• _How to complete this task_:
Tell how many lines of the material below hold "target". The reply is that number alone.
BEGIN
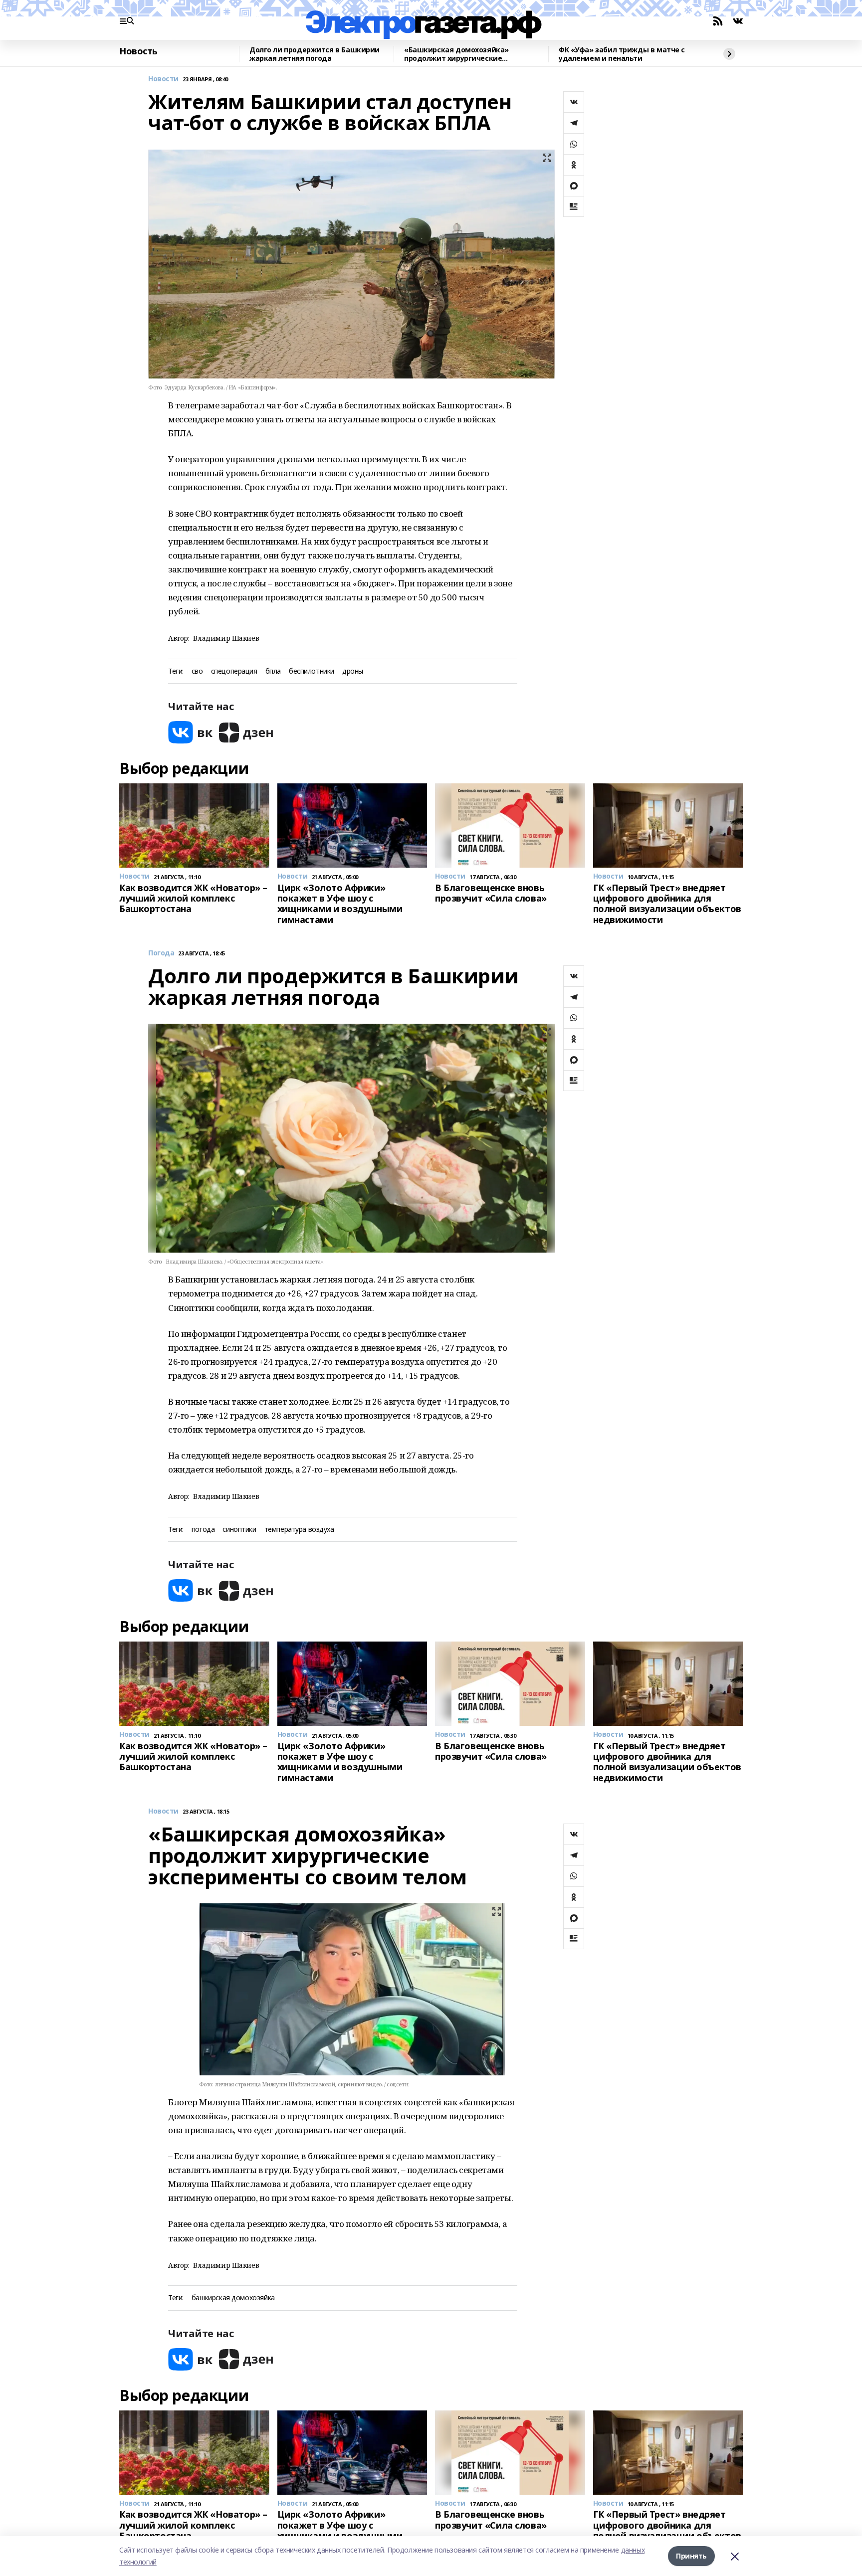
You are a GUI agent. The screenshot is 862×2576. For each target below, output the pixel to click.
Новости (163, 79)
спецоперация (234, 671)
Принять (691, 2556)
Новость (138, 51)
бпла (273, 671)
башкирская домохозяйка (233, 2298)
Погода (161, 953)
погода (203, 1529)
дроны (352, 671)
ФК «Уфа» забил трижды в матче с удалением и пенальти (622, 54)
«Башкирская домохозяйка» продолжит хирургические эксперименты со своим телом (460, 54)
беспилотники (311, 671)
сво (197, 671)
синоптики (239, 1529)
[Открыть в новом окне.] (190, 732)
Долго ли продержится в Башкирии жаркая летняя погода (314, 54)
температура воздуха (299, 1529)
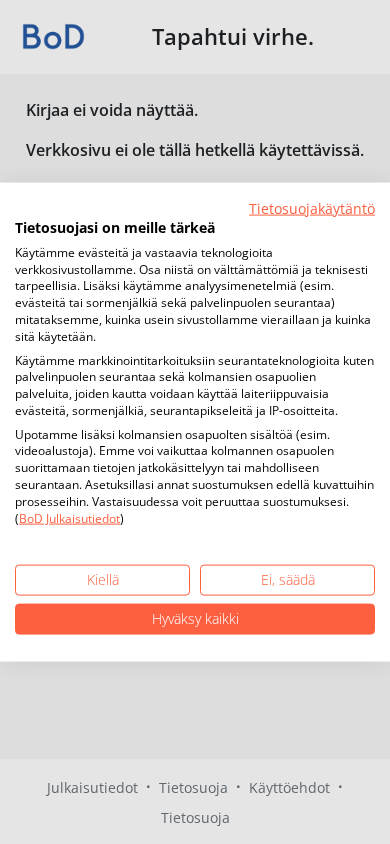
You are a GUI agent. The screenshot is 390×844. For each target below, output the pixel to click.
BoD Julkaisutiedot (69, 517)
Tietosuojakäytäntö (312, 208)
END
• _The answer_:
2